Small transcriptional differences among cell clones lead to distinct NF-κB dynamics
Cise Kizilirmak,
Emanuele Monteleone,
José Manuel García-Manteiga,
Francesca Brambilla,
Alessandra Agresti,
Marco E. Bianchi,
Samuel Zambrano
Affiliations
Cise Kizilirmak
School of Medicine, Vita-Salute San Raffaele University, 20132 Milan, Italy; Division of Genetics and Cell Biology, IRCCS San Raffaele Scientific Institute, 20132 Milan, Italy
Emanuele Monteleone
School of Medicine, Vita-Salute San Raffaele University, 20132 Milan, Italy; Division of Genetics and Cell Biology, IRCCS San Raffaele Scientific Institute, 20132 Milan, Italy
José Manuel García-Manteiga
Center for Omics Sciences, IRCCS San Raffaele Scientific Institute, 20132 Milan, Italy
Francesca Brambilla
Division of Genetics and Cell Biology, IRCCS San Raffaele Scientific Institute, 20132 Milan, Italy
Alessandra Agresti
Division of Immunology, Transplantation and Infectious Diseases, IRCCS San Raffaele Scientific Institute, 20132 Milan, Italy
Marco E. Bianchi
School of Medicine, Vita-Salute San Raffaele University, 20132 Milan, Italy; Division of Genetics and Cell Biology, IRCCS San Raffaele Scientific Institute, 20132 Milan, Italy; Corresponding author
Samuel Zambrano
School of Medicine, Vita-Salute San Raffaele University, 20132 Milan, Italy; Division of Genetics and Cell Biology, IRCCS San Raffaele Scientific Institute, 20132 Milan, Italy; Corresponding author
Summary: Transcription factor dynamics is fundamental to determine the activation of accurate transcriptional programs and yet is heterogeneous at a single-cell level, even within homogeneous populations.

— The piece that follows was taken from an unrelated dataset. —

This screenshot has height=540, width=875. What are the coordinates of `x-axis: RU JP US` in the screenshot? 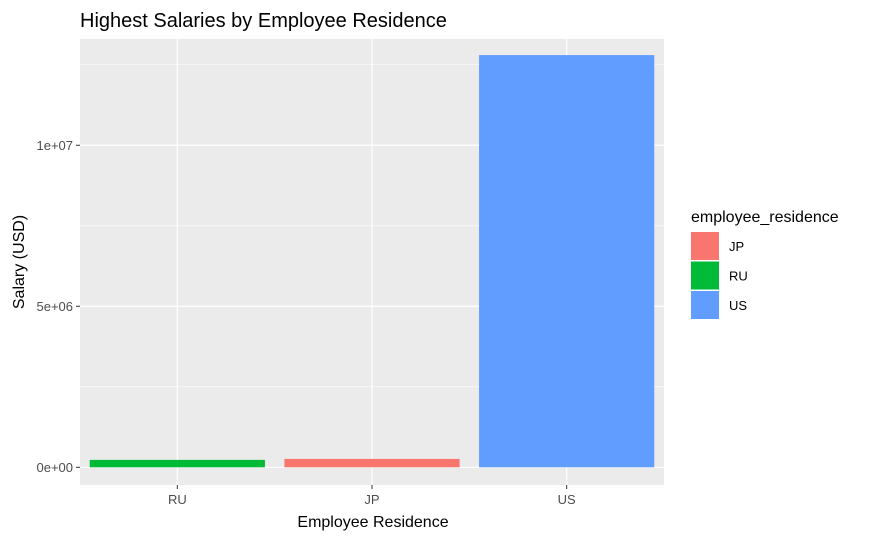 It's located at (372, 496).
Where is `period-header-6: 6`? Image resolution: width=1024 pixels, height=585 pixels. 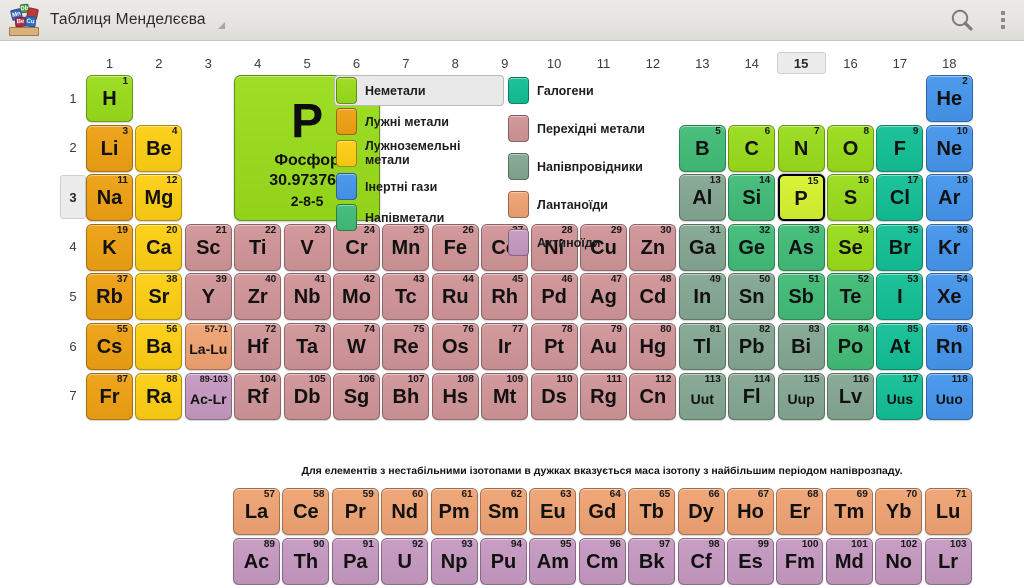 period-header-6: 6 is located at coordinates (73, 346).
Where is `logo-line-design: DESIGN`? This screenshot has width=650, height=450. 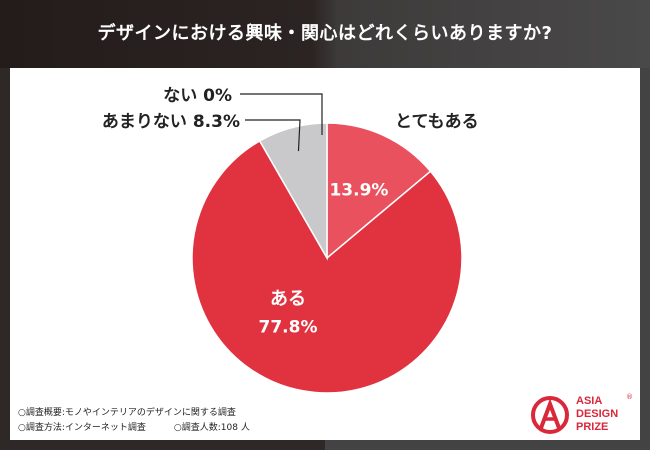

We asked how such heterogeneity emerges for the nuclear factor κB (NF-κB). We found that clonal populations of immortalized fibroblasts derived from a single mouse embryo display robustly distinct NF-κB dynamics upon tumor necrosis factor ɑ (TNF-ɑ) stimulation including persistent, oscillatory, and weak activation, giving rise to differences in the transcription of its targets. By combining transcriptomics and simulations we show how less than two-fold differences in the expression levels of genes coding for key proteins of the signaling cascade and feedback system are predictive of the differences of the NF-κB dynamic response of the clones to TNF-ɑ and IL-1β. We propose that small transcriptional differences in the regulatory circuit of a transcription factor can lead to distinct signaling dynamics in cells within homogeneous cell populations and among different cell types.